Rutte’nin açıklamasında öne çıkan maddeler:
- Parlamentoda koalisyon içerisinde zıtlıklara, muhalif görüşlere daha fazla fırsat vermek;
- Daha az kulis çalışması yapmak;
- Parlamenterlerle bilgi paylaşımında kolaylık sağlamak;
- Politiklarda dah fazla insani ölçüler;
- Hukuğa her kesimin daha kolay ulaşmasını sağlamak;
- Kibir ve çokbilmişlik yerine daha fazla sorgulama ve daha az unutkanlık;
Tüm bunlar Tjeenk Willink’in raporunda belirtilen yönetim kültürüyle alakalı hedeflerdir. Rutte bunlara ilaveten meselenin Omtzigt boyutuna da değindi. Omtzigt’le çok özel bir görüşme yapmak istediğini ve zaten onunla geçen on yıl boyunca çok farklı alanlarda çok güzel işbirliği yaptıklarını ve görüşmede onun öfkesinin neye olduğunu öğrenmek istediğini söyledi.

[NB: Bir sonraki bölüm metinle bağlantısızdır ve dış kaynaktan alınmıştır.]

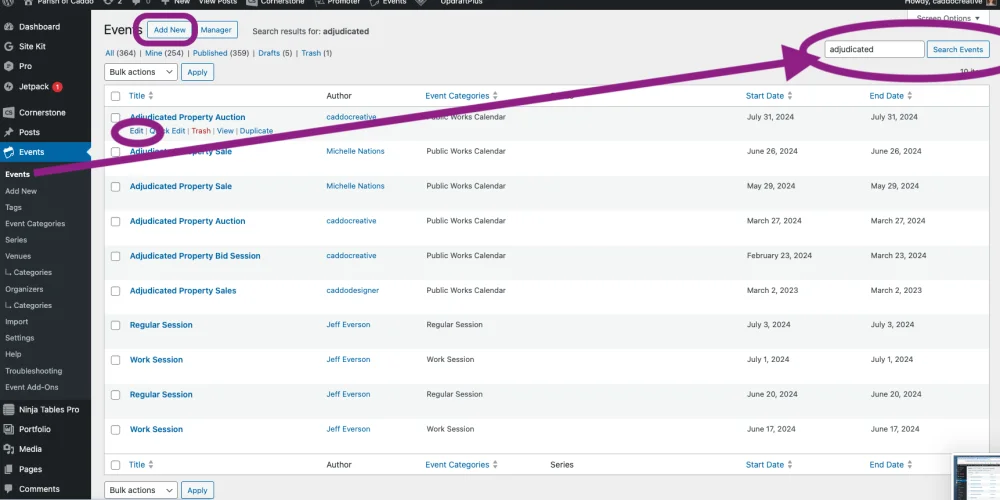The height and width of the screenshot is (500, 1000).
Task: Expand the Screen Options panel
Action: (x=948, y=18)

Basından edindiğimiz bilgilere göre de ilk mesajlaşma gerçekleşmiş, ama henüz somut bir adım atılmamış.
Rutte bununla hem kamuoyuna hem de diğer siyasi partilere “bakın ben hatalarımı anladım ve onları düzeltmek için elimden gelen gayreti sarfedeceğim” demektedir. Bakalım muhtemel koalisyon ortakları bunu nasıl okuyup değerlendirecekler. Şu ana kadarki intibam, buzların yavaş yavaş eridiği yönünde, ama güvenin yeniden sağlanabilmesi için daha çok fırın ekmek yenmesi lazım.
Bir taraftan Rutte güven tazelemek için çabalarken, diğer taraftan da Meclis yeni bir informatör atadı. O da Tjeenk Willink gibi eski bir PvdA’lı politikacı. Mariette Hamer 1998’den 2014’e kadar milletvekilliği yaptı. Bir ara da PvdA Meclis Grup Başkanlığı da yapan Hamer, halen Sosyal Ekonomik Konseyin (SER) başkanlığını yapmaktadır. Hamer’ın en öncelikli görevi oluşan krizi bir an önce bertaraf edip sağlıklı bir politik ortamın oluşmasını temin etmek. Oldukça iddiali bir görev, başarılı olması hem siyasi partilerin hem de ülkenin menfaatine olacaktır. Bu da demek oluyor ki, yazdan önce bir koalisyon mümkün görünmüyor.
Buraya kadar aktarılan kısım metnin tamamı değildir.